Dose‐response curves. With many full agonists, such as a, occupation of a small fraction of receptors elicits a nearly maximal response. A partial agonist can either be an agent such as b, where higher occupancy is required to elicit a response, or an agent such as c, which does not elicit the maximum response even at very high concentrations. Stephenson 20 would have referred to agonist a as a “strong” agonist.

Schild regression. In the presence of a competitive antagonist (dashed line) the dose‐response curve for an agonist is shifted to the right. The agonist can still elicit the same maximal response, but it takes a higher concentration. A demonstrates the definition of the dose ratio. It is the concentration of agonist required to elicit a response in the presence of antagonist divided by the concentration of agonist needed to elicit that same response in the absence of antagonist. B: a Schild regression. Each circle represents a dose ratio of agonist in the presence of a different concentration of antagonist. If the drug is a competitive antagonist, the slope of the Schild regression line must equal 1.0. The intercept when log (dose ratio — 1) equals zero (that is, when dose ratio = 2) is the K_d of the antagonist. The term pA₂ sometimes is used to refer to the K_d for a competitive antagonist; pA₂ = ‐log K_d for the antagonist.

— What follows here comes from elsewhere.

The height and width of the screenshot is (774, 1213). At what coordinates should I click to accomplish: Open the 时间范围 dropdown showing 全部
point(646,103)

Saturation binding. A: total and nonspecific binding at equilibrium as a function of increasing concentrations of radioligand. The difference, also shown, is specific binding. B: specific binding only. Note the definition of B_max (the maximal amount of binding extrapolated to infinite radioligand concentration) and K_d (the concentration of radioligand that occupies half the receptors at equilibrium). C: the same data, but plotting the concentration of radioligand on a logarithmic axis. The solid part of the curve in C corresponds to the curve in B; the dotted portion is extrapolated. D: the same data transformed into a Scatchard plot.

Competitive binding experiments. A: definition of the IC₅₀ as the concentration of unlabeled drug that competes for half of specific radioligand binding at equilibrium. B: competition by three different drugs. The IC₅₀ is lowest for drug a, so drug a has the highest affinity. The order of potency is a>b>c. C: an 81‐fold increase in the concentration of unlabeled drug makes the curve descend from 90% to 10% occupancy. If the curve is shallower or steeper than this, then the radioligand and competitor do not compete for binding to a single class of binding sites with unchanging affinity for radioligand and competitor.

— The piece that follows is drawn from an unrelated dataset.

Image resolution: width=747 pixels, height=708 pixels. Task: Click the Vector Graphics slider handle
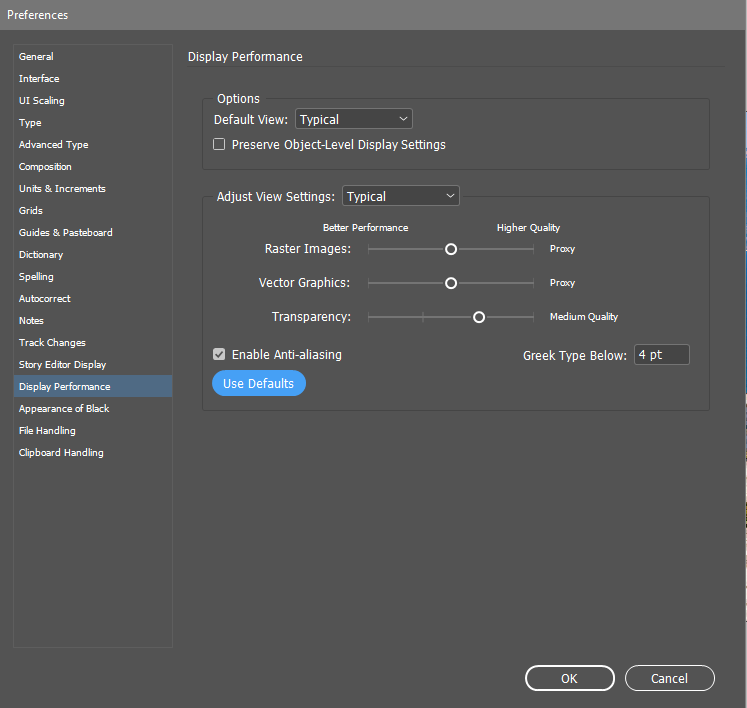pyautogui.click(x=451, y=283)
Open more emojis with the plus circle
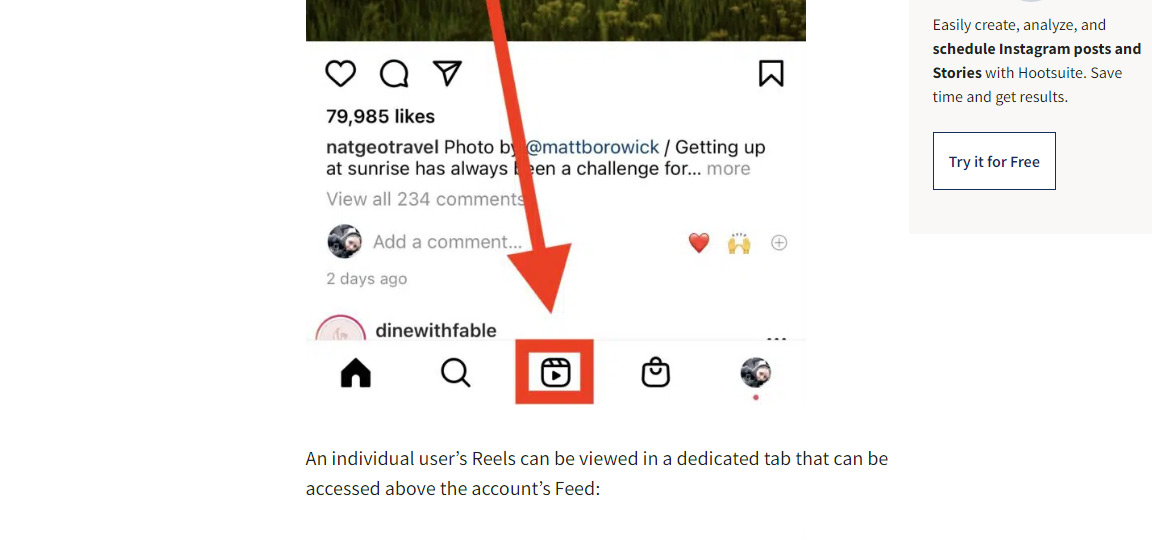Viewport: 1152px width, 540px height. pos(779,242)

Dissociation kinetics. A: before the first time point on the graph, binding was allowed to occur, perhaps to equilibrium. At time zero on the graph, dissociation was initiated by infinite dilution or by addition of an excess of unlabeled drug. Under either condition, the radioligand cannot rebind after dissociating from the receptor; consequently the total amount of binding decreases over time. The half‐life (t_1/2) is the time when half of the specific binding has dissociated. B: the same data on a log plot, which linearizes the dissociation data.

Association kinetics. Radioligand binding was added at time zero, and the graph shows the increase in specific binding thereafter.

Complex competitive binding curves. A: the meaning of the slope factor. A fractional slope factor (such as −0.5) means that the curve is shallow. A normal competitive binding curve (single binding site, no cooperativity) has a slope factor of −1.0, as shown in the solid curve. B: competition for two different binding sites. The radioligand binds identically to both sites, but the competitor has a tenfold difference in affinity. Although the curve is shallow, it is not obviously biphasic.

Saturation binding to two sites. A: binding to two distinct receptor types indicated by dotted and dashed curves. The two sum to the solid curve. Experimental data will follow the solid curve, and computer analysis is needed to find the B_max and K_d of the two components. B: the same data as represented on a Scatchard plot.

Distinguishing between multiple subtypes (A) and negative cooperativity (B) by dissociation kinetic strategies. If the binding sites are independent (no cooperativity, right panel) the rate of dissociation will be identical when dissociation is initiated by infinite dilution (solid curve) or addition of excess unlabeled drug (dashed curve). If the binding sites are cooperative, then the dissociation curve will differ depending on how dissociation was initiated. When monitoring of the dissociation phase is initiated by adding an excess of unlabeled drug, all of the binding sites are always occupied by either labeled or unlabeled drug. With infinite dilution, there is no rebinding and the number of occupied sites decreases over time. After radioligand dissociates from one site, the affinity at another site will increase and the observed rate of dissociation will slow.

Evaluating allosteric regulation. Radioligand is allowed to bind to a site, and then dissociation begins when an excess of unlabeled agent is added. Addition of an allosteric modified can accelerate or slow the rate of dissociation.

The extended ternary complex model. The left panel shows the simple ternary complex model. Receptors can be coupled or uncoupled from G. Agonist or hormone (H) binding facilitates the interaction of R with R. The right panel shows the extended ternary complex model. Receptors exist in interconvertible R and R^* states. Binding of agonist promotes transition to the R^* state. Only the R^* state can interact with G proteins. (see refs. 9, 15.